Sec. 8. A corporation may provide in the corporation's articles of incorporation or bylaws for election of directors by members or delegates:
        (1) on the basis of a chapter or other organizational unit;
        (2) by region or other geographic unit;
        (3) by preferential voting; or
        (4) by any other reasonable method.
As added by P.L.179-1991, SEC.1.

IC 23-17-11-9 Acceptance or rejection of votes; liability; validity of corporate action
    
Sec. 9. (a) If the name signed on a vote, consent, waiver, or proxy appointment corresponds to the name of a member, the corporation, if acting in good faith, may accept the vote, consent, waiver, or proxy appointment and give the vote, consent, waiver, or proxy appointment effect as the act of the member.
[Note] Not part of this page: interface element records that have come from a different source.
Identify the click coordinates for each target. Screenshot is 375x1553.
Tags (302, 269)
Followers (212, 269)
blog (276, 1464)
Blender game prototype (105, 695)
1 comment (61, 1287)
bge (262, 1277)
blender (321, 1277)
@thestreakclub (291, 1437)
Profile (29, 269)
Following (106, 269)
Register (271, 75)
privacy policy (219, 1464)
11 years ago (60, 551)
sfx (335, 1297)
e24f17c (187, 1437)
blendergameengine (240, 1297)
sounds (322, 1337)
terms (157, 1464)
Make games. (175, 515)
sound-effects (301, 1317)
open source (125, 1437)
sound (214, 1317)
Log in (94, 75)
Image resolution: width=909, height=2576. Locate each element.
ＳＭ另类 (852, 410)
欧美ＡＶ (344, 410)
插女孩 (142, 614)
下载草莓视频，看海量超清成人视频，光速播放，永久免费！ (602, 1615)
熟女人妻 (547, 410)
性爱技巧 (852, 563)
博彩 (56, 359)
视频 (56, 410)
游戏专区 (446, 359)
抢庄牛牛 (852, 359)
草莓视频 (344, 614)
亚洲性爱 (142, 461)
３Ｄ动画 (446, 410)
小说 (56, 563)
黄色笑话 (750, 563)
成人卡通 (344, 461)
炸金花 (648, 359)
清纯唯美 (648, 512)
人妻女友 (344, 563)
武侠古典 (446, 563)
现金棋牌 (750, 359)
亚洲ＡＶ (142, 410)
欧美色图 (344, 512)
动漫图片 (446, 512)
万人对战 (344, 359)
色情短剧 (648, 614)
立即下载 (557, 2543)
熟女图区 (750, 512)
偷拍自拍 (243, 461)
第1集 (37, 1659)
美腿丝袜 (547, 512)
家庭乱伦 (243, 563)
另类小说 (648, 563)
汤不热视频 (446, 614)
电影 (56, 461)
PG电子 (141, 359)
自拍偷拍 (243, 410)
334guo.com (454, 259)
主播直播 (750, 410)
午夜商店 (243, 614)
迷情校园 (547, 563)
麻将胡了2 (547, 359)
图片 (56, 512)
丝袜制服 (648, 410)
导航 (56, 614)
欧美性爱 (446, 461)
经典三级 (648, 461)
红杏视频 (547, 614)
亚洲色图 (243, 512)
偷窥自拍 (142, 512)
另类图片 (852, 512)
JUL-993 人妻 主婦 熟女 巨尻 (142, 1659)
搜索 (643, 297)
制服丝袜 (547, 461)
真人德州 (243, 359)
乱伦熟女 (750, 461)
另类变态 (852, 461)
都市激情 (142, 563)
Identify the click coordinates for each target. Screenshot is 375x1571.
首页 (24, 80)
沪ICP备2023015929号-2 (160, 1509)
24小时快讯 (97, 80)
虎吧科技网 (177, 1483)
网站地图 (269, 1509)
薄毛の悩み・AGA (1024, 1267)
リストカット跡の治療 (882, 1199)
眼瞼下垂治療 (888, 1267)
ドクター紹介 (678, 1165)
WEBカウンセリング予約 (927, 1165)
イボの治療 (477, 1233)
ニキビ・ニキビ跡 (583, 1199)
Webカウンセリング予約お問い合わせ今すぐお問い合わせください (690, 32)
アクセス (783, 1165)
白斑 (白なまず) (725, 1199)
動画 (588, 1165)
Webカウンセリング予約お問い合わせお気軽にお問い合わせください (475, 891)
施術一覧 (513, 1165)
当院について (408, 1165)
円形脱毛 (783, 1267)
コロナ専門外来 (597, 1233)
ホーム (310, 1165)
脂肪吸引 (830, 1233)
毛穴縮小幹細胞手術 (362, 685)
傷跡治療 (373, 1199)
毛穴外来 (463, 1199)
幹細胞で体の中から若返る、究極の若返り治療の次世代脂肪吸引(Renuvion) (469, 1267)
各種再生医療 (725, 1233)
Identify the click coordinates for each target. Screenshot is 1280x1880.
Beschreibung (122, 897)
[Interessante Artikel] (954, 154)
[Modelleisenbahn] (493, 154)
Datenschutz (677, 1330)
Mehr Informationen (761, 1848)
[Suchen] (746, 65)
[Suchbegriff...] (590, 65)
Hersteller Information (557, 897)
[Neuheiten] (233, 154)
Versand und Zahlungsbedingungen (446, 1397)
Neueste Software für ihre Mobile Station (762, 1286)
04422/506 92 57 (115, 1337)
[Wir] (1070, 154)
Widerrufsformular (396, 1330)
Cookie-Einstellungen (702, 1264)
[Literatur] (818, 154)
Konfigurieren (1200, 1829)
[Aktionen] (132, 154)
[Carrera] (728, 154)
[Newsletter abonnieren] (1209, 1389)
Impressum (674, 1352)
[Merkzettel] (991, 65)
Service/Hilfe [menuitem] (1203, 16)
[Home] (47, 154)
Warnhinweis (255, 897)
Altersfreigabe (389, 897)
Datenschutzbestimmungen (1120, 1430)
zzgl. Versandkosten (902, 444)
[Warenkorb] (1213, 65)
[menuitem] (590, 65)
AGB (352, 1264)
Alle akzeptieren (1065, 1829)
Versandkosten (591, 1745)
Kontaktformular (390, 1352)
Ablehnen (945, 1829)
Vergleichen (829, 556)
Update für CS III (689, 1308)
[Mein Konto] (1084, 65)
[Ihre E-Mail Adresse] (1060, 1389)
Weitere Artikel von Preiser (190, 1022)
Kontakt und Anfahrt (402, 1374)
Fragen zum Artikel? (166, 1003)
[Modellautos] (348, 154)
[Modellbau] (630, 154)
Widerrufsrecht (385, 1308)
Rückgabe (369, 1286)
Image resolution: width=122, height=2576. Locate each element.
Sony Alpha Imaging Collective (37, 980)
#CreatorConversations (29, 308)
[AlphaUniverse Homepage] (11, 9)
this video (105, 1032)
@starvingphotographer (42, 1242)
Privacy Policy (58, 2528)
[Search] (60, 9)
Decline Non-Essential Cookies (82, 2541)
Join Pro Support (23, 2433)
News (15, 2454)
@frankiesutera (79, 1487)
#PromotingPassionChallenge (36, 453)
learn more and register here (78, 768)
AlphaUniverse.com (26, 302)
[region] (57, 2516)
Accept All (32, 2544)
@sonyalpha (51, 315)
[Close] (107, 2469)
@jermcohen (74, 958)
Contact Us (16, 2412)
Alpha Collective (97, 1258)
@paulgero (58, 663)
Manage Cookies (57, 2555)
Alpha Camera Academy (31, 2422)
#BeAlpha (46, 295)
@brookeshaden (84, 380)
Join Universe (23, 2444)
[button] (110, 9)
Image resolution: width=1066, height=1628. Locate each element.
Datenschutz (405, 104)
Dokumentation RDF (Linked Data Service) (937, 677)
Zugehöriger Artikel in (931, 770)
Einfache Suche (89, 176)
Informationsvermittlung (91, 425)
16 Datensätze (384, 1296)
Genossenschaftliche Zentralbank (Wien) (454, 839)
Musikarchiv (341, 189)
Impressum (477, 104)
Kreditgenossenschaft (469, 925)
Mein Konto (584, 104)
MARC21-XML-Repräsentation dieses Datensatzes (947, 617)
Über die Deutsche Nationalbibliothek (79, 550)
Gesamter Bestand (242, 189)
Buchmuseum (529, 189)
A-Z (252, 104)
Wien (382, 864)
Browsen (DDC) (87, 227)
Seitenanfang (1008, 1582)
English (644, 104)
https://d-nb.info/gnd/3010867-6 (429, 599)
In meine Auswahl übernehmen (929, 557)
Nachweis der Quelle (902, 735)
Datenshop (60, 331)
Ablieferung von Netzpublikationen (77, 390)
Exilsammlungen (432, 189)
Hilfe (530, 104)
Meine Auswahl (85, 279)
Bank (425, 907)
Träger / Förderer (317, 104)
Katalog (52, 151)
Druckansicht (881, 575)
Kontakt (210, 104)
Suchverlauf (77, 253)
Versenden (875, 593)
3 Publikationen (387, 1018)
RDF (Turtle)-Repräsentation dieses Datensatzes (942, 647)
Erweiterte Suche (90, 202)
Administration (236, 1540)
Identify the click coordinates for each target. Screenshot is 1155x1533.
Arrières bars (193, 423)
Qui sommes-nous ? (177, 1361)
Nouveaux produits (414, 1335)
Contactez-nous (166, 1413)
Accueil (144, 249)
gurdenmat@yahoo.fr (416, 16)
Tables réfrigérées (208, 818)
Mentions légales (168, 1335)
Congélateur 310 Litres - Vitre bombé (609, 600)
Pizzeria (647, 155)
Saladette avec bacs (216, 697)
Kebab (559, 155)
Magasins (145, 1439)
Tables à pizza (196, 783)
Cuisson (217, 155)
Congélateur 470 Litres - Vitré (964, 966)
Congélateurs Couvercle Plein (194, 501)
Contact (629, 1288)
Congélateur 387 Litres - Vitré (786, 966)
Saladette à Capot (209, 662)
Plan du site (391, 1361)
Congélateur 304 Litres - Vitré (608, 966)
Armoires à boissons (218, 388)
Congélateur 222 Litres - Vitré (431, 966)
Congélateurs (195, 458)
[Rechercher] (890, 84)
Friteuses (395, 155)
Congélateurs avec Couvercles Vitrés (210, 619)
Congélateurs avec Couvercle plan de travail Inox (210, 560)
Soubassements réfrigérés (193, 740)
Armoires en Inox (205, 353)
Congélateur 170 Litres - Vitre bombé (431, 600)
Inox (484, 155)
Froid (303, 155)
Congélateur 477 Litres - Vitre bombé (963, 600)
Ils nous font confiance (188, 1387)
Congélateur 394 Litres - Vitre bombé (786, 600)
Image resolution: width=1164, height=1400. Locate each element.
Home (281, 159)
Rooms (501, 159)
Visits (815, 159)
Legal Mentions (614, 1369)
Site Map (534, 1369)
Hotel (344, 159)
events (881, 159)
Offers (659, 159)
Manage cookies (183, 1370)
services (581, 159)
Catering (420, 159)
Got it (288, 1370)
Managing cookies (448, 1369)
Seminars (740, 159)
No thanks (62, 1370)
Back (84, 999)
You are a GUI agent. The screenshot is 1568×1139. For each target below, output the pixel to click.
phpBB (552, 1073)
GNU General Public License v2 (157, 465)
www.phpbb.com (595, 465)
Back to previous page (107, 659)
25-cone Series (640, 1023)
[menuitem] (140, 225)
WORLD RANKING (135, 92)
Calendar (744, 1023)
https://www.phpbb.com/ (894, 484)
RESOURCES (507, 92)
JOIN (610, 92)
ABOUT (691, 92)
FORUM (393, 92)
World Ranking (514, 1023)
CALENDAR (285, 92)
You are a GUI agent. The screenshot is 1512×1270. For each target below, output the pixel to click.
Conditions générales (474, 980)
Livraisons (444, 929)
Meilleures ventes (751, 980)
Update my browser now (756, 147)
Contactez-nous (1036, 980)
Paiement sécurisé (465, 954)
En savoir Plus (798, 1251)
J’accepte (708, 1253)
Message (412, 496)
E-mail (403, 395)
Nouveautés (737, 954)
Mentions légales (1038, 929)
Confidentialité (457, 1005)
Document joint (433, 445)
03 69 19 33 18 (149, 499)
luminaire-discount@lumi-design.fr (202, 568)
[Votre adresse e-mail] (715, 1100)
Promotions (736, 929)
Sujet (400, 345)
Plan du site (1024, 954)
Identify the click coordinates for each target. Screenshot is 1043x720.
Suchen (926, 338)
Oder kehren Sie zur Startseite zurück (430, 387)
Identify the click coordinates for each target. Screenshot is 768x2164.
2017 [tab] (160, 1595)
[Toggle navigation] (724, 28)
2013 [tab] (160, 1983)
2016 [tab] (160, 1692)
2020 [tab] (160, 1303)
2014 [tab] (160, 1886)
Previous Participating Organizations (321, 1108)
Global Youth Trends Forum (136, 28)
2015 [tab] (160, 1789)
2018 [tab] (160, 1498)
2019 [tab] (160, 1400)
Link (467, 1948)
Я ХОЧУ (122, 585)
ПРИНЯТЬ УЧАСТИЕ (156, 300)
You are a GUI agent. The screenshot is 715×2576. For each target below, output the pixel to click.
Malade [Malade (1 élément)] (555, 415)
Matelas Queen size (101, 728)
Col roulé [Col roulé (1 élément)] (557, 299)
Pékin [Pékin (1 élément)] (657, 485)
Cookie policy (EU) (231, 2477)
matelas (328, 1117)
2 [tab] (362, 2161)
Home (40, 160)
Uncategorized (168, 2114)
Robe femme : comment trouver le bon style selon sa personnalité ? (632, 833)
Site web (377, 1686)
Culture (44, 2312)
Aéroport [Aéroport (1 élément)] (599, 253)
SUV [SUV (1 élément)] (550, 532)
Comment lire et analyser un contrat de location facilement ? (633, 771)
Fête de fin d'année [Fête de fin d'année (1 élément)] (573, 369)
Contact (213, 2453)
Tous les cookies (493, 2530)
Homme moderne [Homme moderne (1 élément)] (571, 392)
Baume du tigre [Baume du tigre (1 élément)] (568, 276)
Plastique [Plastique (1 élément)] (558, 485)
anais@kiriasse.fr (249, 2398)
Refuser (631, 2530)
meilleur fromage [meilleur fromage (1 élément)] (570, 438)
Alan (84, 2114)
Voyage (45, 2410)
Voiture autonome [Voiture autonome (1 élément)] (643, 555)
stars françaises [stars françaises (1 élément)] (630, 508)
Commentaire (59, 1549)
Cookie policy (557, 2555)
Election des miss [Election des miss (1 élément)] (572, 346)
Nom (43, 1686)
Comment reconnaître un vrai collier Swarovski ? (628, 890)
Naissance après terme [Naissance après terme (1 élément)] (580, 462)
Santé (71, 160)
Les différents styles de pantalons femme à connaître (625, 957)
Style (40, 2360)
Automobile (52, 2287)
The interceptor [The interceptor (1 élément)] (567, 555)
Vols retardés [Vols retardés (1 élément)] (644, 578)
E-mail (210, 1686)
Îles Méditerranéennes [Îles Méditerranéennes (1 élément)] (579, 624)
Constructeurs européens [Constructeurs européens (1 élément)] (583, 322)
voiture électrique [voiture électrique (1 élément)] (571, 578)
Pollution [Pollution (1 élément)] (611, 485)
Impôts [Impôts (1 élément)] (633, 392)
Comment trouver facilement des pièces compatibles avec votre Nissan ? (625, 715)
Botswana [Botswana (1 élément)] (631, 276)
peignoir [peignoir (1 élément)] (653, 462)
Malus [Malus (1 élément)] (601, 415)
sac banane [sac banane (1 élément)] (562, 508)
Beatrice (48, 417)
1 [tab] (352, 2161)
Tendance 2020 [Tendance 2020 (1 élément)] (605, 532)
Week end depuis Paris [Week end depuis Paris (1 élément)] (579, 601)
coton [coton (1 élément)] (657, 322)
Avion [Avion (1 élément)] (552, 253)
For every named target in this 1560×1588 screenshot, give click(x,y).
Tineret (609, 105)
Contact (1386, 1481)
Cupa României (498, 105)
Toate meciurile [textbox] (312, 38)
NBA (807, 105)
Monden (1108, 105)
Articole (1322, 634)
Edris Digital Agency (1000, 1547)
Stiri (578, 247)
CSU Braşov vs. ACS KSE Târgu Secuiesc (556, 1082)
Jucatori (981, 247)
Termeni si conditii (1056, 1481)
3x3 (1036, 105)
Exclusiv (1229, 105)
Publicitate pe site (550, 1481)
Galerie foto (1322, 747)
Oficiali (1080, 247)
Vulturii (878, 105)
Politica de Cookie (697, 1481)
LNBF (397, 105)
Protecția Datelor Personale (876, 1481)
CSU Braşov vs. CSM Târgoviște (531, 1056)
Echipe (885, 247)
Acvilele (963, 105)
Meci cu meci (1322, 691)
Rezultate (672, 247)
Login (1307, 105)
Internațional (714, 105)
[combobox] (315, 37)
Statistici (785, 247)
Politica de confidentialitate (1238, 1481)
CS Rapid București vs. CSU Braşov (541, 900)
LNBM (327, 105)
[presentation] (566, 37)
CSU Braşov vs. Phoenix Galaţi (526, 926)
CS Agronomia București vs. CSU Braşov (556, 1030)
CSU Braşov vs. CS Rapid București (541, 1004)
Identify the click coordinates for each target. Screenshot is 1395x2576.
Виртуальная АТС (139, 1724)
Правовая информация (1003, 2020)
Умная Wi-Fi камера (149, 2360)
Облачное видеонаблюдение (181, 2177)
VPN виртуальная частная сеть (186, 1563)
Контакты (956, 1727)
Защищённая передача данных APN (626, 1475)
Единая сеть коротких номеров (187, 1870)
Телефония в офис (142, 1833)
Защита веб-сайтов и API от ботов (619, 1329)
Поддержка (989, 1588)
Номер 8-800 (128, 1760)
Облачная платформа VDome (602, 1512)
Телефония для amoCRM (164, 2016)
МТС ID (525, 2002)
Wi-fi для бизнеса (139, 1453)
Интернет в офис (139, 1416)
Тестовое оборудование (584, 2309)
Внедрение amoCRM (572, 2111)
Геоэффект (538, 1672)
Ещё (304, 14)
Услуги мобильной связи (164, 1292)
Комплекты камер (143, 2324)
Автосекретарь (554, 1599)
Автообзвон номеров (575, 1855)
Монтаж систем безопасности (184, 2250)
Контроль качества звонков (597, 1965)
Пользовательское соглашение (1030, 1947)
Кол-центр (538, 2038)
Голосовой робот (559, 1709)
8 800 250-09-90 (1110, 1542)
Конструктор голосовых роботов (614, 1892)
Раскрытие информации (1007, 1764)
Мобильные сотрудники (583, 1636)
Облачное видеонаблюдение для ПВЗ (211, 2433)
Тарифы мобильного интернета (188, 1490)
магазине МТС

    (b) If the name signed on a vote, consent, waiver, or proxy appointment does not correspond to the name of the member, the corporation, if acting in good faith, may accept the vote, consent, waiver, or proxy appointment and give the vote, consent, waiver, or proxy appointment effect as the act of the member if the following conditions exist:
        (1) The member is an entity and the name signed purports to be that of an officer or agent of the entity.
        (2) The name signed purports to be that of an attorney-in-fact of the member and, if the corporation requests, evidence acceptable to the corporation of the signatory's authority to sign for the member has been presented with respect to the vote, consent, waiver, or proxy appointment.
        (3) At least two (2) persons hold the membership as cotenants or fiduciaries and the name signed purports to be the name of at least one (1) of the coholders and the person signing appears to be acting on behalf of all the coholders.
        (4) In the case of a mutual benefit corporation the following conditions exist:
            (A) The name signed purports to be that of an administrator, an executor, a guardian, or a conservator representing the member and, if the corporation requests, evidence of fiduciary status acceptable to the corporation has been presented with respect to the vote, consent, waiver, or proxy appointment.
            (B) The name signed purports to be that of a receiver or trustee in bankruptcy of the member and, if the corporation requests, evidence of this status acceptable to the corporation has been presented with respect to the vote, consent, waiver, or proxy appointment.
    (c) The corporation may reject a vote, consent, waiver, or proxy appointment if the secretary or other officer or agent authorized to tabulate votes, acting in good faith, has reasonable basis for doubt about any of the following:
        (1) The validity of the signature on the vote, consent, waiver, or proxy appointment.
        (2) The signatory's authority to sign for the member.
    (d) A corporation and a corporation's officer or agent who accepts or rejects a vote, consent, waiver, or proxy appointment in accordance with the standards of this section are not liable in damages to the member for the consequences of the acceptance or rejection.
    (e) A corporate action based on the acceptance or rejection of a

vote, consent, waiver, or proxy appointment under this section is valid unless a court of competent jurisdiction determines otherwise.